Charles Robertson
Charles Robertson

Reputation: 1820

How to overwrite a subscription

I have a situation where I need to place a subscription inside a function, which is called multiple times.

My question is, if I call the function 3 times, do I create 3 new subscriptions or does the original subscription get overwritten?

The reason behind this question, is that I want to avoid creating multiple subscriptions, so as not to cause a memory leak.

var observable = Rx.Observable;
var subscription = new Rx.Subscription();

var numbers = observable.from([1,2,3,4,5,6]);

function foo(){

    subscription = numbers.subscribe( val => console.log("numbers subscribes",val) )

    subscription.unsubscribe();

}

foo();
foo();
foo();

UPDATE:

I have been asked to display the actual code from my project. I have left out quite a lot of code for simplicty, but the references to:

this.messages

Refer to an observable that emits an array.

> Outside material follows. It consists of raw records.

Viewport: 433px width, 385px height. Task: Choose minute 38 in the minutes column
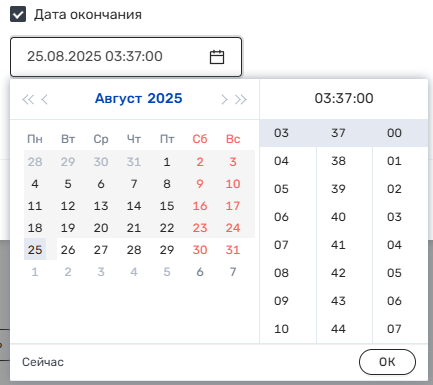(338, 161)
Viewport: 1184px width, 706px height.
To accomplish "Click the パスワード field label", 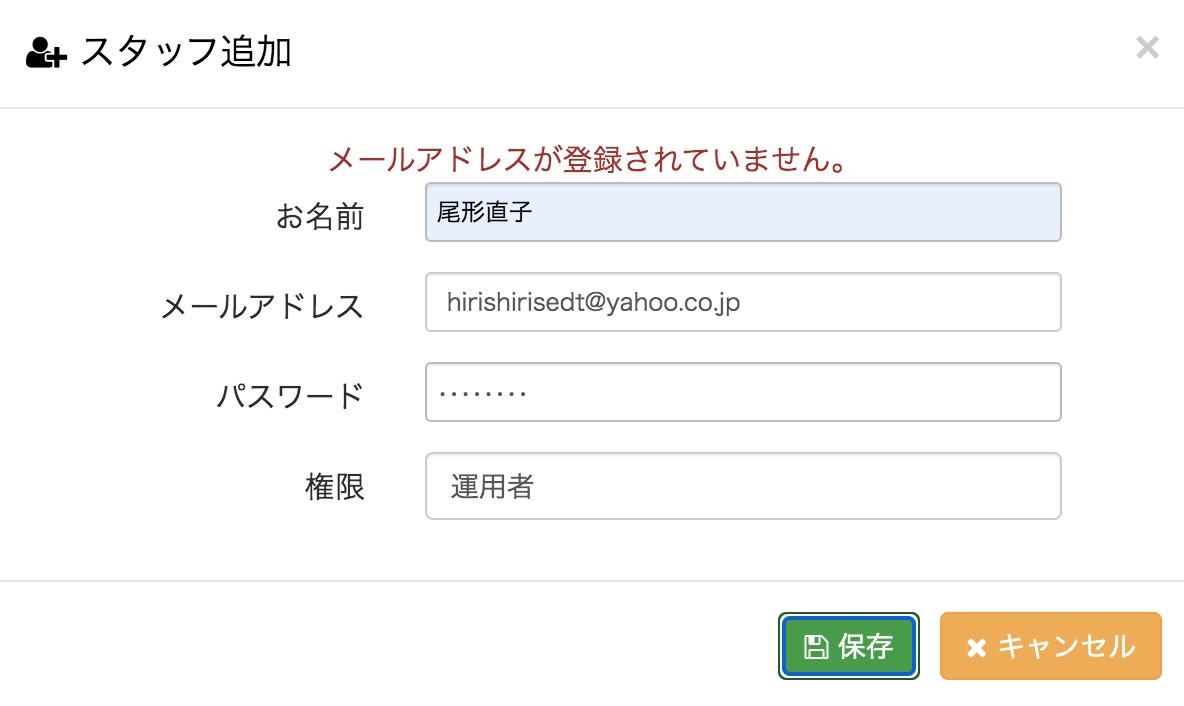I will coord(290,396).
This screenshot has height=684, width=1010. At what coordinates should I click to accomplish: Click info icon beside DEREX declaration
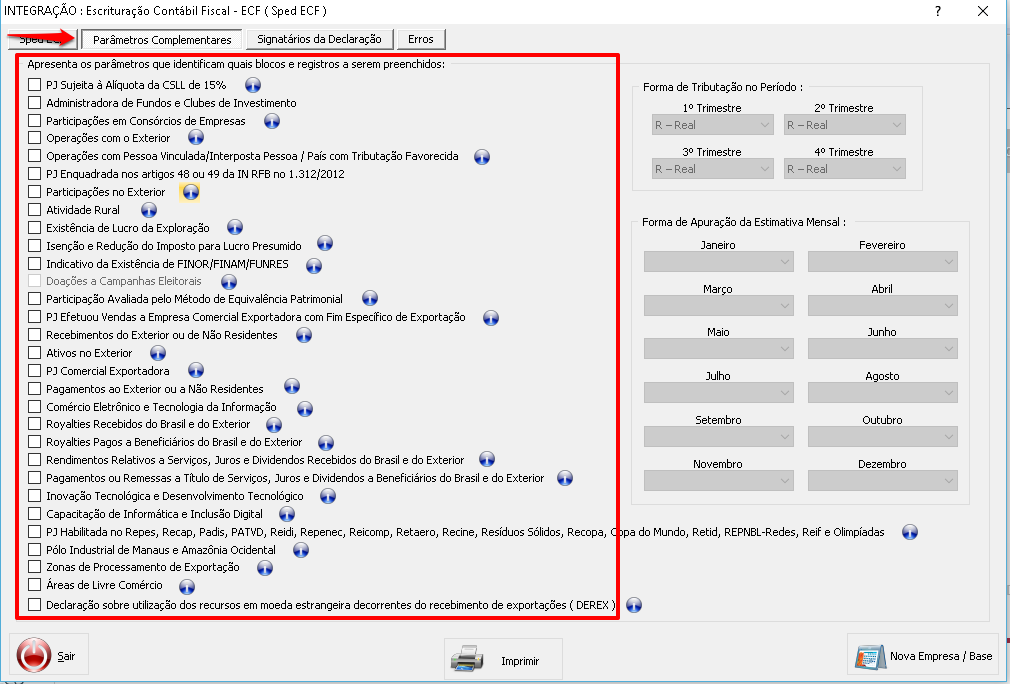tap(633, 605)
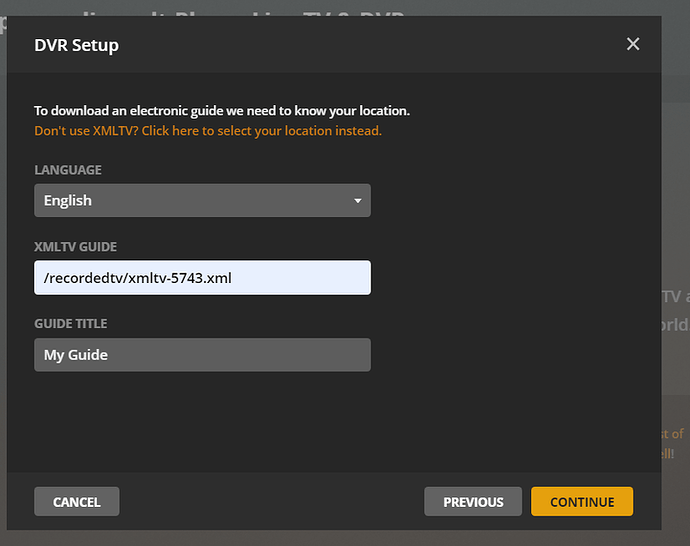Click the "My Guide" text in Guide Title

point(76,355)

I want to remove this line safely:

this.subscriptionPostMessages.unsubscribe();

Here is the code:

import { Injectable, OnDestroy } from '@angular/core';
import { Subject, Observable, Subscription } from 'rxjs';
import { HttpClient, HttpHeaders, HttpEventType, HttpRequest, HttpErrorResponse, HttpEvent, HttpParams } from '@angular/common/http';

import { Message } from '../message/message.model';
import { GlobalsService } from '../globals/globals.service';
import { environment } from '../../environments/environment';

@Injectable()
export class MessagesService implements OnDestroy {

  messages: Observable<Message[]>;
  postMessages: Observable<Message[]>;

  subscriptionPostMessages: Subscription;

  constructor(public http: HttpClient,
              public globalsService: GlobalsService) {


  postMessage(message: Message): void {
    const body = {
      messageid: message.id,
      filename: ''
    };
    const requestHeaders = new HttpHeaders().set('Content-Type', 'application/json');
    const headers = {
      headers: requestHeaders
    };
    this.http.post(this.globalsService.baseUrl + environment.ajax_dir + '/ajax-ng-post-message-module.cfm', body, headers).map(
      (res: Response) => {
        if('filename' in res && res['filename'] !== ''){
          this.postMessages = this.addFileNameToMessage(res['messageid'], res['filename']);
          this.subscriptionPostMessages = this.postMessages.subscribe( (messages: Message[]) => {
          });
          this.subscriptionPostMessages.unsubscribe();
        }
        return res;
      })
      .subscribe();
  }

  addFileNameToMessage(id: string, filename: string): Observable<Message[]> {
    return this.messages.map( (messages: Message[]) => {
      messages.map( (message: Message) => {
        if(message.id === id){
          message.file.filename = filename;
          message.file.value = '';
        }
      })
      return messages;
    })
  }

  ngOnDestroy() {
    if (this.subscriptionPostMessages) {
      this.subscriptionPostMessages.unsubscribe();
    }
  }

}

Does:

this.subscriptionPostMessages

Get overwritten each time:

postMessage()

Gets called?

In other words, will I only ever have one subscription active at any one time?

Upvotes: 1

Views: 1746

Answers (1)

Mark van Straten
Mark van Straten

Reputation: 9425

If you invoke your code as supplied you will not have multiple subscriptions lingering around because you subscribe and unsubscribe in the same function call. Note that this will result in unexpected behaviour with regards to the amount of values you will receive in your onNext callback of the subscribe given the async nature of RxJs.

I have the feeling you are almost stumbling upon a rx-antipattern but you would need to give more information about what you want to archieve to give you a better answer about that.